Kompetensi relatif berhubungan dengan kewenangan pengadilan untuk
mengadili suatu perkara sesuai dengan wilayah hukumnya. Pengaturan
kompetensi relatif Peradilan Tata Usaha Negara terdapat dalam:.
1. Pasal 6 UU Nomor 9 Tahun 2004, menentukan
 PTUN daerah hukumnya meliputi wilayah Kabupaten/Kota.
 PT.TUN daerah hukumnya meliputi wilayah Provinsi..
2. Pasal 54 UU No. 5 Tahun 1986 UU No. 9 Tahun 2004 menentukan
 Gugatan diajukan kepada Pengadilan yang berwenang yang
daerah hukumnya, dan apabila Tergugat lebih dari satu Badan
atau Pejabat Tata Usaha Negara dan berkedudukan tidak dalam
satu daerah hukum Pengadilan, gugatan diajukan kepada
Pengadilan yang daerah hukumnya meliputi tempat kedudukan
salah satu Badan atau Pejabat Tata Usaha Negara.
 Jika Tergugat tidak berada dalam daerah hukum Pengadilan
tempat kediaman Penggugat, maka gugatan dapat diajukan ke
Pengadilan yang daerah hukumnya untuk selanjutnya diteruskan
kepada Pengadilan yang bersangkutan.
 Apabila Penggugat dan Tergugat berkedudukan atau berada di
luar negeri, gugatan diajukan kepada Pengadilan di Jakarta.

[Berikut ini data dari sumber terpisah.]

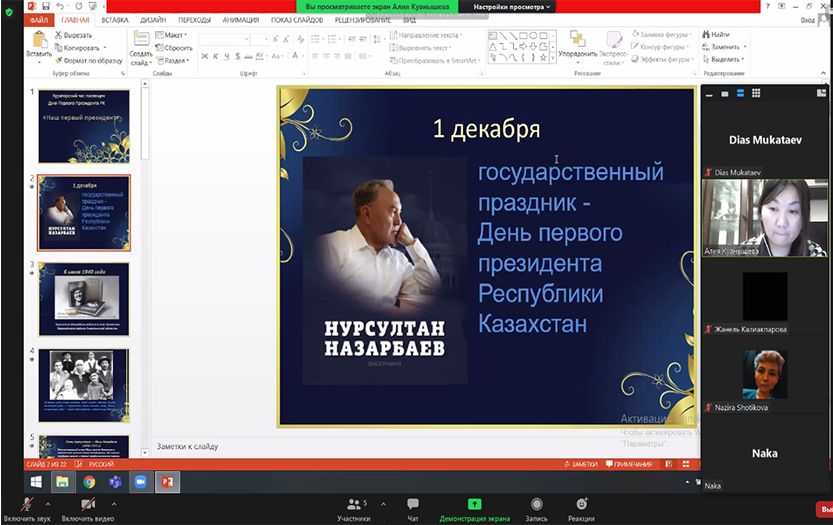This screenshot has height=525, width=833.
Task: Turn on camera with Включить видео
Action: [89, 506]

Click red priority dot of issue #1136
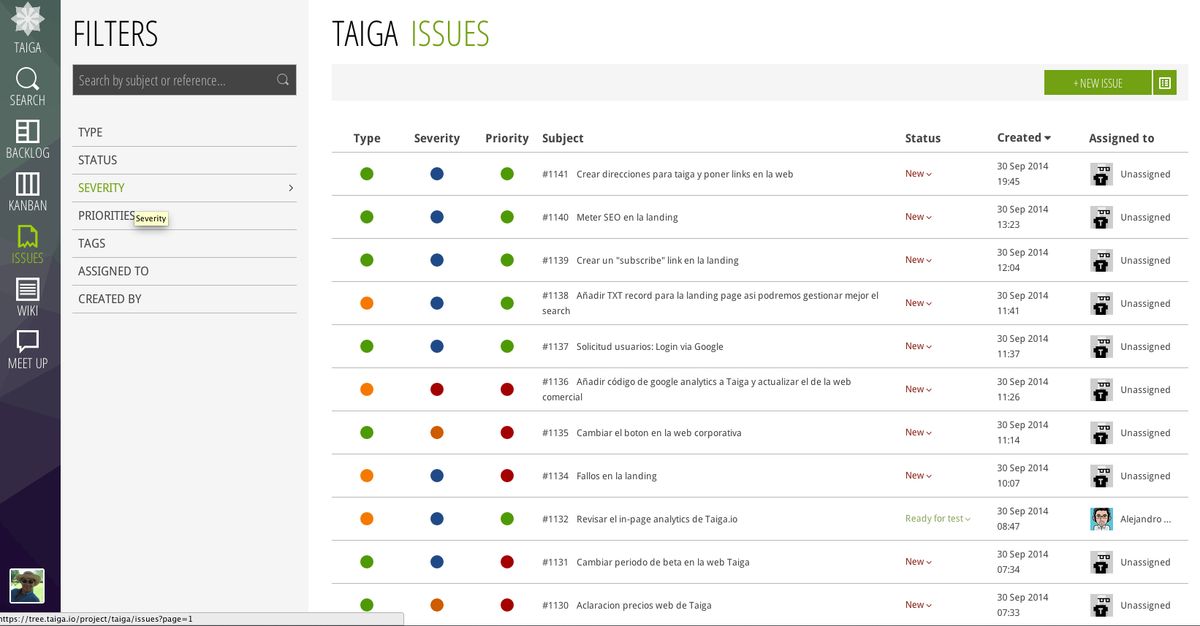(x=507, y=389)
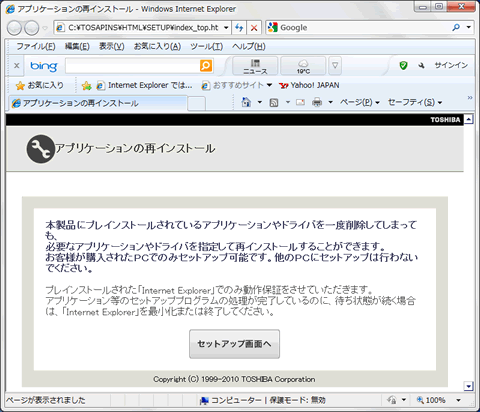The width and height of the screenshot is (480, 412).
Task: Click the RSS feeds icon
Action: (x=274, y=102)
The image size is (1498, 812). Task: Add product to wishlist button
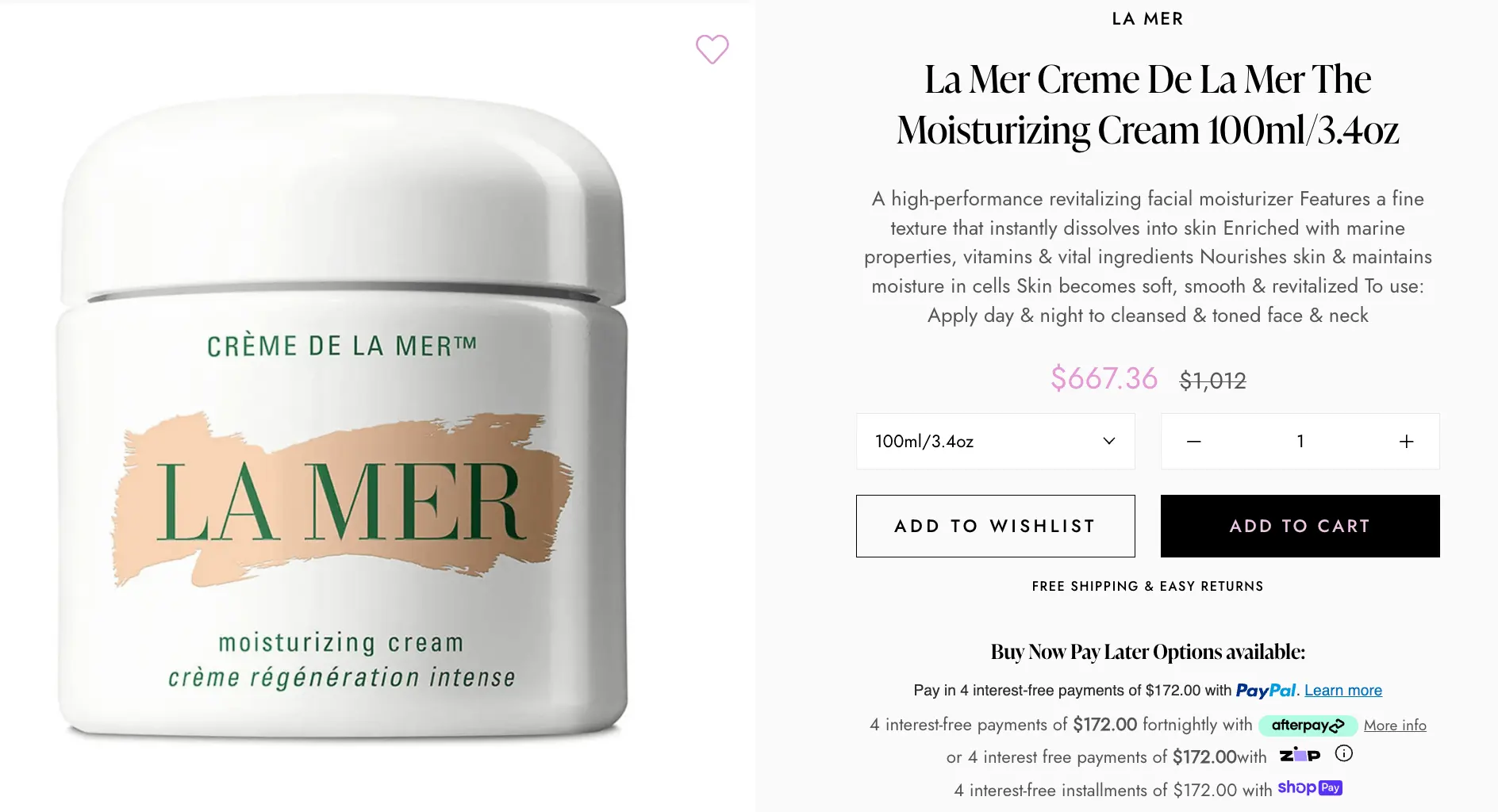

 Apabila Tergugat berkedudukan di dalam negeri dan Penggugat
di luar negeri, gugatan diajukan kepada Pengadilan di tempat
kedudukan Tergugat

L. Tenggang Waktu menggugat


Pasal 55 UU PTUN menyebutkan “Gugatan dapat diajukan hanya dalam
tenggang waktu sembilan puluh hari terhitung sejak saat diterimanya atau
diumumkannya Keputusan Badan atau Pejabat Tata Usaha Negara.”